Tin Aye, a former USDP member who officially shed his party affiliation upon taking the helm of the election commission in 2011, is traveling this week in Shan State, and the UEC’s spokesperson Thaung Hlaing was not available for immediate comment on Tuesday.
With Ma Ba Tha ramping up to a culmination of its Race and Religion Laws celebrations on Oct. 4 in Rangoon, the group is likely to continue to be a factor on the campaign trail in the days to come.
If the UEC appears reluctant to take action against Ma Ba Tha, perhaps the Burmese public’s own mixed views on the group’s increasingly political rhetoric are a factor.
In explaining his support for Ma Ba Tha’s anti-NLD message, writer Maung Thway Chun cited fears that the opposition party would be too sympathetic to Burma’s beleaguered Rohingya Muslim minority if it takes power. That concern has been one part of a two-pronged attack on the NLD by nationalists who have in recent weeks also sought to frame the party as weak advocates of the country’s ethnic Burman Buddhist majority.
“The NLD has a history of standing by Bengalis. If it comes to power and grants Bengalis citizenship, or annuls the 1982 Burma Citizenship Law, it will put Buddhism and Arakan State at risk,” Maung Thway Chun said, using the government’s term for the group, which primarily resides in western Burma’s Arakan State.

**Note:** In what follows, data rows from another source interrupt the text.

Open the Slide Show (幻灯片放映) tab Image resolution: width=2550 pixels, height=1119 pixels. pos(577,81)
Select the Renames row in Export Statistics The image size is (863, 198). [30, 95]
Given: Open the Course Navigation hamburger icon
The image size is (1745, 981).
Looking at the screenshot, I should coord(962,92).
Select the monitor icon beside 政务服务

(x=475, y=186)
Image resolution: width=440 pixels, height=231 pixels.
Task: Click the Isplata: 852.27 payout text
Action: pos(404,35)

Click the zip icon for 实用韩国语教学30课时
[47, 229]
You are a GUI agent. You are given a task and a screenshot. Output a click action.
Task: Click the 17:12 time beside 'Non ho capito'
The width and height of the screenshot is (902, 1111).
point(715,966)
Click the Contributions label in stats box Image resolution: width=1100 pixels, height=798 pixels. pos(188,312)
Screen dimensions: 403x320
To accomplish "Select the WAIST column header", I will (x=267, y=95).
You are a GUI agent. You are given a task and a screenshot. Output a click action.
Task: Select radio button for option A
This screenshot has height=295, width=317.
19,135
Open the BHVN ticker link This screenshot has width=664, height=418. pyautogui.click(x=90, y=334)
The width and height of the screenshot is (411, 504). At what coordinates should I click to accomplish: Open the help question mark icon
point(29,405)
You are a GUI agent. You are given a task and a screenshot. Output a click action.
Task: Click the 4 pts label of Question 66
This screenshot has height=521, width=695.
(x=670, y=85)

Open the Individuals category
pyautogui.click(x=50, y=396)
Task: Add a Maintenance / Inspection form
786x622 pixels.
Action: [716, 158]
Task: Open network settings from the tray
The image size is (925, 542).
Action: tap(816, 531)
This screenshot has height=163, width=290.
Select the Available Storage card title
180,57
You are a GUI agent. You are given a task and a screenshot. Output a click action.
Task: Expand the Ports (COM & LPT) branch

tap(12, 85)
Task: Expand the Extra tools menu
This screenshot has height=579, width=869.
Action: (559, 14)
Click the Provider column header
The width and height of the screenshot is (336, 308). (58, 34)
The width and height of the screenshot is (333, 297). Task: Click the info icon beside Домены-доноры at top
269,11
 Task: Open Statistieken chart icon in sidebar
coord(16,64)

Others, even from within the ranks of the monkhood, view Ma Ba Tha’s politicking unfavorably.
Khemar Nanda, a monk from Mandalay who writes religious articles under the pen name Moe Thu (Mandalay), said Ma Ba Tha’s involvement in politics was not good for the religion the group sought to represent and was “in violation of the code of conduct of the Buddhist Order.”
For former political prisoner and well-known writer Ma Thida (Sanchaung), Win Htein’s highlighting of the UEC’s inaction pointed to a broader arbitrary application of the law in Burma.
“If we say there should be rule of law and there should not be such things, [authorities] would say they do not take [punitive] action because no one has complained,” she said. “In some cases, [authorities] take actions aggressively, even when nobody complains.”